Mas os argumentos — mesmo os médicos — não convenceram o juiz Francisco Henriques que defendeu que “a degradação das faculdades cognitivas são consequência natural da longevidade humana. Em regra, o ser humano na faixa etária do arguido sofre de natural decréscimo das capacidades cognitivas”.

O advogado de Ricardo Salgado, Francisco Proença de Carvalho, referiu na altura que não foi o seu cliente que decidiu ter Alzheimer. “Não é o arguido que decide ter Alzheimer. Não foi o Dr. Ricardo Salgado que decidiu ter esta doença nem autolimitar o seu direito de defesa, a sua possibilidade de prestar declarações, é a doença de Alzheimer”, disse.

O advogado disse esperar dos Tribunais “que sejam Tribunais e que não julguem como se estivessem numa rede social, como se estivessem numa caixa de comentários de um tablóide”. “Peço respeito por isso. O Dr. Ricardo Salgado, ao longo dos últimos sete anos, batalhou e tem batalhado pela sua defesa. Infelizmente neste momento aconteceu o que aconteceu, está demonstrado, é inequívoco”, acrescentou, garantindo que a defesa vai “batalhar” pela “demonstração da verdade” e pela “preservação da dignidade humana”.

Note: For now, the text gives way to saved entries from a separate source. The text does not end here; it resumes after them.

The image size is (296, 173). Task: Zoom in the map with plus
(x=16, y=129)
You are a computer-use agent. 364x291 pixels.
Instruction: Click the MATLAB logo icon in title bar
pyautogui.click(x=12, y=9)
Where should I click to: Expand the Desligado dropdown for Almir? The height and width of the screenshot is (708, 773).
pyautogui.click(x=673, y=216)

Três crimes de abuso de confiança

Ricardo Salgado está a ser julgado por três crimes de abuso de confiança. Este tipo de crime é imputado a quem “ilegitimamente se apropriar de coisa móvel ou animal que lhe tenha sido entregue por título não translativo da propriedade”, sendo punido com pena de prisão até três anos ou com pena de multa.

Caso o objeto deste crime seja de valor “consideravelmente elevado” e se “o agente tiver recebido a coisa ou o animal em depósito imposto por lei em razão de emprego ou profissão”, a pena poderá ser de um a oito anos.

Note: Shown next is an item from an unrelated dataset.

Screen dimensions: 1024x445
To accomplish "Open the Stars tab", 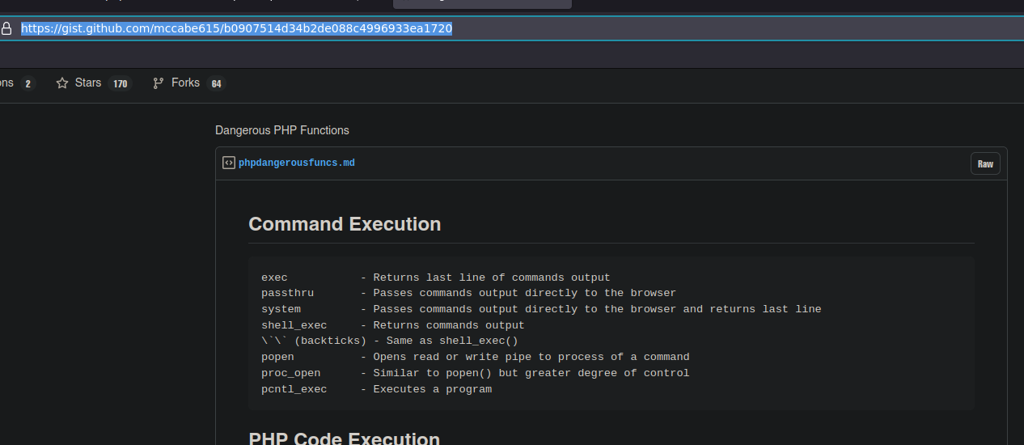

Os três crimes do ex-líder do BES estão relacionados com a Espírito Santo Enterprises, o já conhecido “saco azul” do GES, envolvendo um valor superior a dez milhões de euros.

Acusado em novo processo ligado ao universo BES/GES

O Ministério Público (MP) deduziu no final do ano passado uma acusação contra oito arguidos num novo processo associado ao universo BES/GES, entre os quais se encontra Ricardo Salgado. O ex-líder do BES está a ser acusado de, alegadamente, ter corrompido um ex-vice-presidente do Banco do Brasil.

Nesta acusação, estão em causa pagamentos feitos pela offshore Espírito Santo Enterprises de cerca de dois milhões de euros a Allan Simões Toledo, ex-banqueiro brasileiro que, segundo o Observador, está ligado ao PT de Lula da Silva. Segundo a acusação do MP, estes pagamentos terão sido efetuados por ordens de Salgado e teriam como objetivo que o ex-banqueiro brasileiro, alegadamente, exercesse a sua influência enquanto administrador do Banco do Brasil, para que fosse aprovada uma linha de crédito de cerca de 200 milhões de dólares para financiar o BES.

Em comunicado, o Departamento Central de Investigação e Ação Penal (DCIAP) sublinha que deduziu acusação contra uma sociedade de advogados e sete pessoas singulares, nomeadamente elementos de entidades financeiras do Grupo Espírito Santo (GES), um elemento da área da gestão de fortunas (GESTAR/ICG) e dois advogados.

O DCIAP referiu ainda que em causa estarão crimes de corrupção ativa com prejuízo do comércio internacional, branqueamento, corrupção passiva no setor privado e falsificação de documento que decorreram entre 2011 e 2014. Estes crimes representaram vantagens num valor superior a 12,2 milhões euros.